ComeAndDance · 01/07/2019 12:58

@londonrach
Every mum i know pays for their childcare
I have never ever done that and you strongly advise any woman to not look at it in this way. Its putting any responsibilty for chilren on the shoulders of women, why? Its also basically saying 'oh look at how much I do for the family paying for everything' from the man. Forgetting he wouodnt be able to do all that wo his wife stepping up, looking after the dcs or paying said childcare.
Your experience isnt everyone's experience. And its not because 'everyone around you is looking at it this way' that its the rigth way to deal with that sort of problem.

thedevondumpling · 01/07/2019 12:59

My husband was in emergency services, I was often on my own for 14 hrs, 12 hr shift plus travel, and I know I sometimes had a hissyfit when he got home. It isn't reasonable but it is human. I usually just needed a bit of time but I got sympathy off other mums not condemned.

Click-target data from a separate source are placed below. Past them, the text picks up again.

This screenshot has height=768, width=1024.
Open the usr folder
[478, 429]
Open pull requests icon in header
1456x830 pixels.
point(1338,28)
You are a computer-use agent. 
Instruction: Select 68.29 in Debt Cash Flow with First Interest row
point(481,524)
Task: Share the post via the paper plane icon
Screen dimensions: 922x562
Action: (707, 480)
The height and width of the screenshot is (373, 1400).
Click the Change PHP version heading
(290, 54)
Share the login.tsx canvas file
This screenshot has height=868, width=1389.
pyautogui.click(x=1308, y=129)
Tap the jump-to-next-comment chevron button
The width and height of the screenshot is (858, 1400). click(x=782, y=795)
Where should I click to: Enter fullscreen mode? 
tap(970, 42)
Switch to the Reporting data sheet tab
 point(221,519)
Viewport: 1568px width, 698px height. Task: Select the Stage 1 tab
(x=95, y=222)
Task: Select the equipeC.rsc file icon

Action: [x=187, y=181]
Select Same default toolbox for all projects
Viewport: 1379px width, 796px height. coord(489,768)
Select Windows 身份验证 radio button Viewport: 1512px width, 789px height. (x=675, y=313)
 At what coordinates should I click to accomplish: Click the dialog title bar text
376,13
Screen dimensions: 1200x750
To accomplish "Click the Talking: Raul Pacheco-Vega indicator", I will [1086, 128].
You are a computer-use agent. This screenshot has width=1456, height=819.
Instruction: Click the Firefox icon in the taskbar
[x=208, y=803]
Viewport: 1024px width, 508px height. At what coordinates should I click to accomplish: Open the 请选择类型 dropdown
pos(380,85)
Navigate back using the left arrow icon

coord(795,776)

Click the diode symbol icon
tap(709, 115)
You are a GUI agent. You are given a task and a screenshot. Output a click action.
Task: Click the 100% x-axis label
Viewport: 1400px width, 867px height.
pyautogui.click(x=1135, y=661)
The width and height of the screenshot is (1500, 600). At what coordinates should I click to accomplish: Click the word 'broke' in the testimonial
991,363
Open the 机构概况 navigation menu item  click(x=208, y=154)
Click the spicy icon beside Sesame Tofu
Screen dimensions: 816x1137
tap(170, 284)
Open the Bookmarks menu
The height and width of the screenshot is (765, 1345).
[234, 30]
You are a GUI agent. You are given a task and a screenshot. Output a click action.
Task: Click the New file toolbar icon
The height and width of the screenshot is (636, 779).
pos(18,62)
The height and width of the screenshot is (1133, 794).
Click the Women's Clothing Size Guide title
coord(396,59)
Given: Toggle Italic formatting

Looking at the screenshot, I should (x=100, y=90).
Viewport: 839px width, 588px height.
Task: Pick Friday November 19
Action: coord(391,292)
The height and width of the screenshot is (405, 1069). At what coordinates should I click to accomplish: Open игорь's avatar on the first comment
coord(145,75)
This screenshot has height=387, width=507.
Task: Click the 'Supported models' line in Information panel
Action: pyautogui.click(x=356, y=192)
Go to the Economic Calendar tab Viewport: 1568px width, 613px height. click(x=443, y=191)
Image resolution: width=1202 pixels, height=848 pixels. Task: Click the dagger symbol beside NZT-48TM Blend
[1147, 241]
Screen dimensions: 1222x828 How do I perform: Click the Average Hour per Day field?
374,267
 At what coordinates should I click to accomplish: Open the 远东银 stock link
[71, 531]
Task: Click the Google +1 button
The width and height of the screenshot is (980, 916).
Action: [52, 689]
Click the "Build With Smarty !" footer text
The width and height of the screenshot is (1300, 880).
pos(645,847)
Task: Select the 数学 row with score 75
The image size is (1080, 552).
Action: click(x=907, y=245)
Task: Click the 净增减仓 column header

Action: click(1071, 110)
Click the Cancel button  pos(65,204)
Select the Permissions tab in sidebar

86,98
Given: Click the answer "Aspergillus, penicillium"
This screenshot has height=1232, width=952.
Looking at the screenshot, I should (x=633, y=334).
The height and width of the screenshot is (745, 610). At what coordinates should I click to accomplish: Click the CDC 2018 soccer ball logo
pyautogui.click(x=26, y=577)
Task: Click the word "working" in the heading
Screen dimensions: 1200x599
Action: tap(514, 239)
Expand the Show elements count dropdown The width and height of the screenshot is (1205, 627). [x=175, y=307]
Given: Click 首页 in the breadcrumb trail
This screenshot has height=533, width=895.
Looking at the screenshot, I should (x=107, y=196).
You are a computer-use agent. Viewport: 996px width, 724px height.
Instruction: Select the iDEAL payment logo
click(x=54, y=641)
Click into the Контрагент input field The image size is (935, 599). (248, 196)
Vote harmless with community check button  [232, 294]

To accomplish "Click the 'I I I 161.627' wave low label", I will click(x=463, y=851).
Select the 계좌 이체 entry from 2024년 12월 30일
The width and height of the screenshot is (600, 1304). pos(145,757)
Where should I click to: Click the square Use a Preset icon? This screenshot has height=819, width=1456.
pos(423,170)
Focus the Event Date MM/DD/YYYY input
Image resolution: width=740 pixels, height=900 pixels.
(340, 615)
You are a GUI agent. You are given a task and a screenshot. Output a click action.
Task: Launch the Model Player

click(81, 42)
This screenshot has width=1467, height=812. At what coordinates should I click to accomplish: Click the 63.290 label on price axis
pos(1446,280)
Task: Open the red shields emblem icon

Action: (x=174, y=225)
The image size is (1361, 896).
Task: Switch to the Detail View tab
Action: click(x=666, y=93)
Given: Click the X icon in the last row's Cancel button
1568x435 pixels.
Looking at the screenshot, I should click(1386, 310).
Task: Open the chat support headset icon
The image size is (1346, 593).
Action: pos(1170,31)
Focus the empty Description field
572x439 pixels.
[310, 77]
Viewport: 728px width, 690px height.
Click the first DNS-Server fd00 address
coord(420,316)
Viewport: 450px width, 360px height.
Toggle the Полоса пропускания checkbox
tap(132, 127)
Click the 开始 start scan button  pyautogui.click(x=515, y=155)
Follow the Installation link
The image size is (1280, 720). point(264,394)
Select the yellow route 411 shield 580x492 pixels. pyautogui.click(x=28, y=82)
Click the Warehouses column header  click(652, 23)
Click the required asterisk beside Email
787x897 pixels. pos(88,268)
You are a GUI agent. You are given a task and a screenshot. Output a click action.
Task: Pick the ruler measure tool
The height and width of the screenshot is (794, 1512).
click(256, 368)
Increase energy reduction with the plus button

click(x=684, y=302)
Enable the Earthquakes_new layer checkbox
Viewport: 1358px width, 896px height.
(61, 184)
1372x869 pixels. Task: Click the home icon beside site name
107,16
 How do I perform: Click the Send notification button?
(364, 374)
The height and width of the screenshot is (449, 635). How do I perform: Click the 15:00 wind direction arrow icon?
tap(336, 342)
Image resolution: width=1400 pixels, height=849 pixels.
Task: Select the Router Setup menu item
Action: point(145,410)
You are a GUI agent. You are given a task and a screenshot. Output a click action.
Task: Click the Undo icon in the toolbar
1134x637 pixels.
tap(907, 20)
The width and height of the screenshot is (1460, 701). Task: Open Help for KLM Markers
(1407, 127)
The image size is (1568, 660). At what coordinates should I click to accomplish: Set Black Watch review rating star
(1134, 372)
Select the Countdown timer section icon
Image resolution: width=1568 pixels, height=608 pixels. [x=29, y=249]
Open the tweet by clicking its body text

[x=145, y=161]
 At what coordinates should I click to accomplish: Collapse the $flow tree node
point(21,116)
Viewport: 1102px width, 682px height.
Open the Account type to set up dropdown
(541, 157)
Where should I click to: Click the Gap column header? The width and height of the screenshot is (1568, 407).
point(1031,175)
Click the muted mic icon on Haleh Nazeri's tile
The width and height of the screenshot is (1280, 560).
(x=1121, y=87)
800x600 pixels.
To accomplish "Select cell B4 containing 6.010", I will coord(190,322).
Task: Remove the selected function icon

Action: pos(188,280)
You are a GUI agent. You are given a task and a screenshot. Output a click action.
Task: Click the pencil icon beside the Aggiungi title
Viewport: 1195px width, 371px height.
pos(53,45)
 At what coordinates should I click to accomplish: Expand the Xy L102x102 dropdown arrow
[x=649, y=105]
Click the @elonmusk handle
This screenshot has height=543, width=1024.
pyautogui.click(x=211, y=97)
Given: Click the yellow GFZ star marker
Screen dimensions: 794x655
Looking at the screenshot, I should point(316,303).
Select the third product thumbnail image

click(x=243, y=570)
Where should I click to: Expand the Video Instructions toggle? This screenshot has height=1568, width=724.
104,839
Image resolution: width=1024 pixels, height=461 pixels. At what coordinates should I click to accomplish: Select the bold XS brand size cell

Hopefully he will have a rest and you can work it out. I used to go to Safeway as they had a creche, it was amazing how much a wander round the supermarket followed by a cup of tea and a bun improved my day. I do remember arriving there one day with a 2 year old and a 3 year old who had been monsters all day. I went to the check in, looking demented I'm sure, and said, "Don't tell me you're full." They took the kids and I sat in the cafe for two hours, had a frustrated little cry, pulled myself together and drank my tea, read a magazine and went back feeling able to cope again. The lovely women in the creche were obviously a bit concerned and I had to convince them it was safe to hand the kids over.

I think if we are honest we all hit the wall sometimes.

So Safeway was my safety net, is there anything that can fill that role for your DH?